1.  How does a transient like Katrina get an appointment with a famous shrink?  I mean, it'd take weeks, or longer to get in.  

2.  How does she do research on her victims?  It's almost like she has insider knowledge.  And to be honest, comparing the shrink to rapists, pedophiles, etc does seem off.  

I'd like to know what crime the doc's daughter did to deserve that long of a sentence.  I think we need to know.

Overall, solid.  Nice job.

Dan
Posted by: CameronD, February 3rd, 2017, 2:35pm; Reply: 24
Lots of good stuff in here. The writer is obviously very talented as the actions is easy to follow and descriptive while the story is interesting and well thought out. Something as simple as an elephant is constantly woven into the story in a way that's smart and makes sense. I liked the ending as well, very satisfying as Dr. Allen almost becomes the patient and Katrina the Dr. in a nice role reversal.

There is a lot of dialogue and for the most part, it's quite good. Katrina is witty and deranged in her own way, but she knows it. Dr. Allen's breakdown at the end was handled well, though seemed a bit sudden. But given the space constraints understandable.

I had a fav before, but this is now it. VERY STRONG story and execution. Great job!
Posted by: Dreamscale (Guest), February 3rd, 2017, 2:59pm; Reply: 25
Not sure why peeps are questioning the name of Patrice for a female.

From wiki - "Patrice is a given name meaning noble or patrician, related to the names Patrick and Patricia.

In English, Patrice is often a feminine first name. In French it is used as a masculine first name.
Posted by: Conz, February 4th, 2017, 5:00pm; Reply: 26
good notes.

as for my reply?  your guess is as good as mind.  I wanted her to come across as unhinged, and i wanted her to be a hypocrite with a goal.  b/c lets be real, sending your junkie daughter to prison isn't bad.  if this was 20 pages, there would be flashbacks of kills, a bit more story telling, more action and Katrina just getting fidgety trying to just get 50, so the doctor would have been kind of a "fuck it, she'll do."  also, the doctor would have talked her down more while pleading for her life... i don't even know what I'm talking about right now.

full disclosure, i had an old idea about a 50 state killer, and wrote a terrible few pages years ago but never picked it back up, so i basically remembered the idea, changed the sexes of the characters and wrote this on wednesday.

also, as soon as i hit submit, i knew damn well there was too much dialogue without action and people would tell me accordingly...

I'll gladly take 3rd
Posted by: DanC, February 5th, 2017, 3:06am; Reply: 27
Conz,  great job buddy.

I really enjoyed this.  I know some peeps had issues with the fact that it is all dialog and not a whole lot of action, but, honestly, I couldn't stop reading it.  

I bought into the whole "will she or won't she" vibe you were selling.  Each page led me closer and I really wasn't sure what she would do.  

I'd love to see you expand this to 20 pages and give it the love it deserves.  I'd read it if you wanted me to.

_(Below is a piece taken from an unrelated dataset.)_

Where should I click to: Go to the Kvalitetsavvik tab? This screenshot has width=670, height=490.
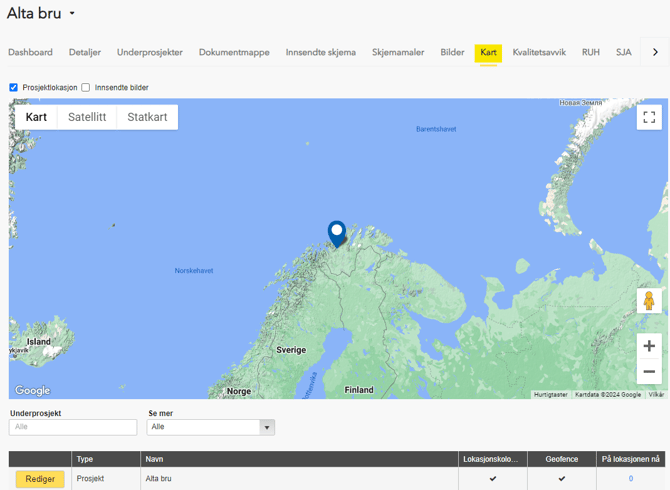tap(539, 52)
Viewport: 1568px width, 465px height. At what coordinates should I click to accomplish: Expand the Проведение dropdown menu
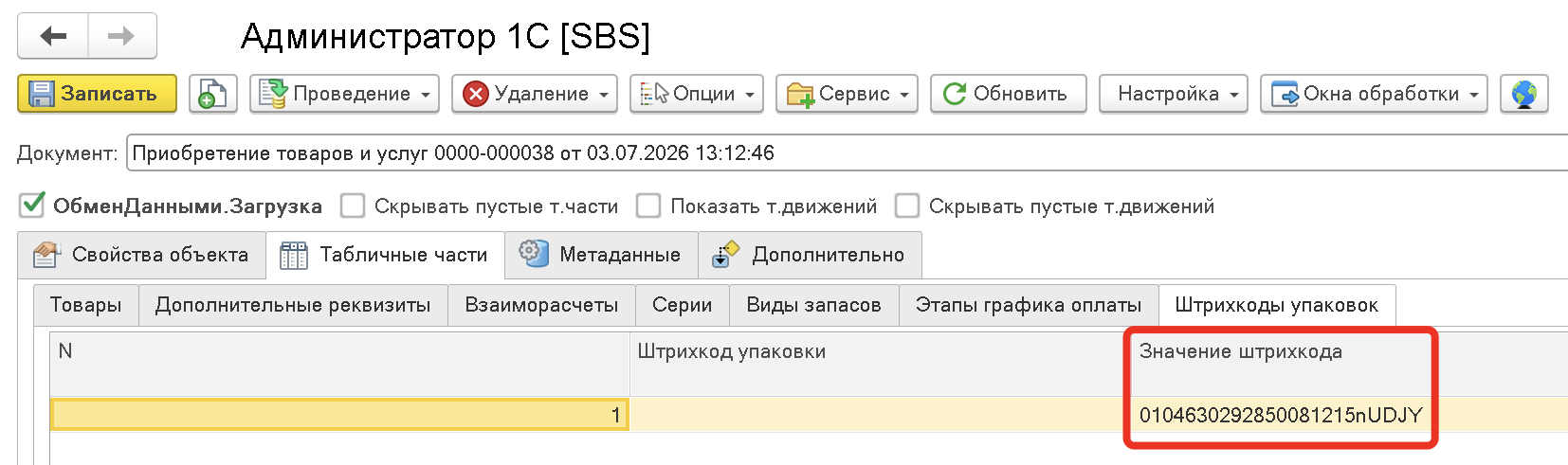click(344, 94)
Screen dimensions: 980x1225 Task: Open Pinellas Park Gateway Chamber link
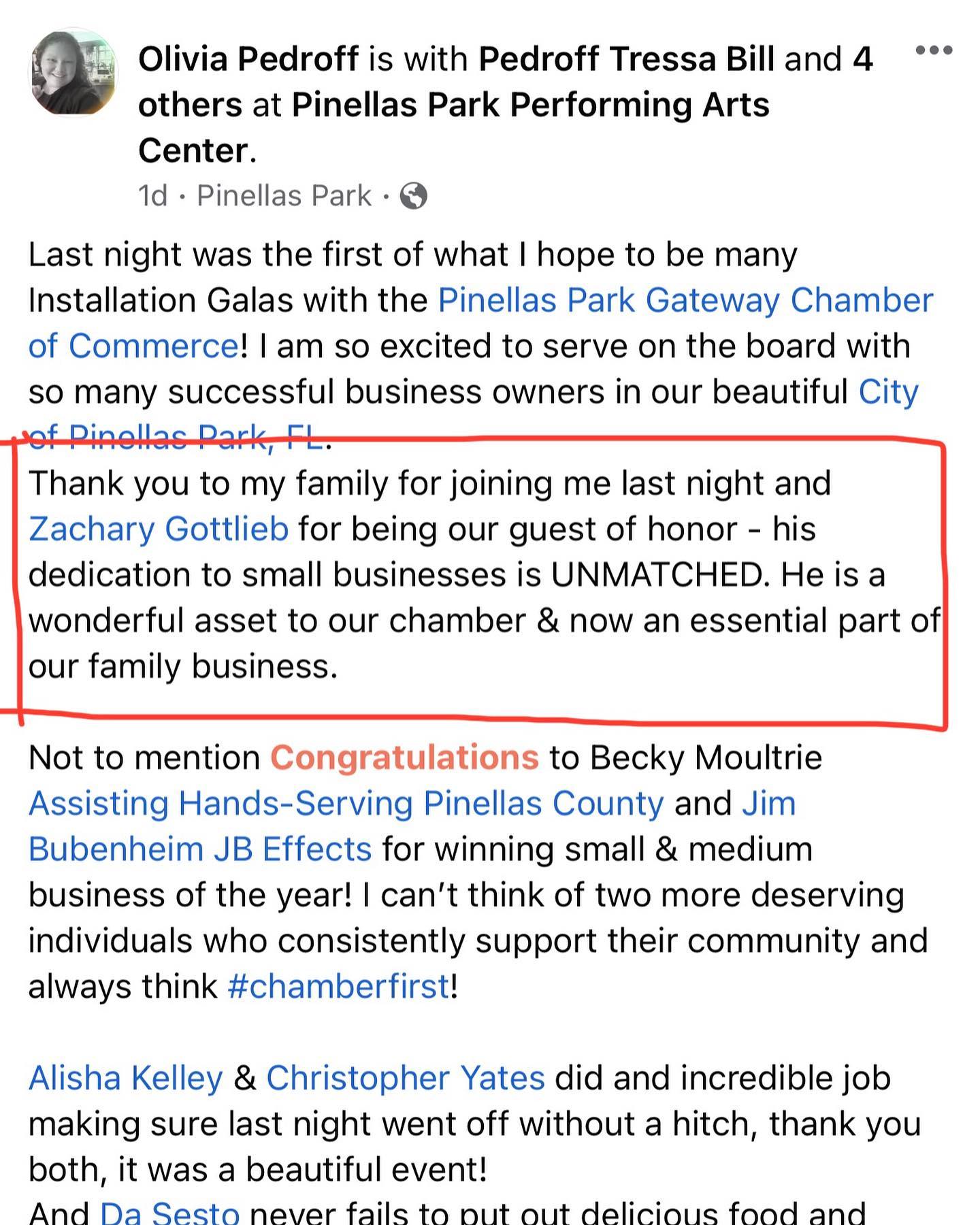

How and why did the cop cars show up?  And how and why did the doc get the message about her?  I'd like to see those answered sometime.

Thanks
Dan
Posted by: Conz, February 5th, 2017, 9:29am; Reply: 28
Thanks Dan.

I initially had a line about a secretary...  something about her calling the cops.  at one point Katrina waves the gun and clears out the waiting room, so i was hoping the implication would be that screamer alerted the authorities after clearing the building.

not sure what you mean with the message.

I've kept all the OWC scripts I've written independent to this challenge.  I look at them more as writing exercises, but I may go back to this one day.  I think my October entry has potential to be something to, but i don't know if i ever get back to it.  

I'd love to see SS do a one day challenge.  that would probably be impossible to coordinate, but i really like writing on a short deadline.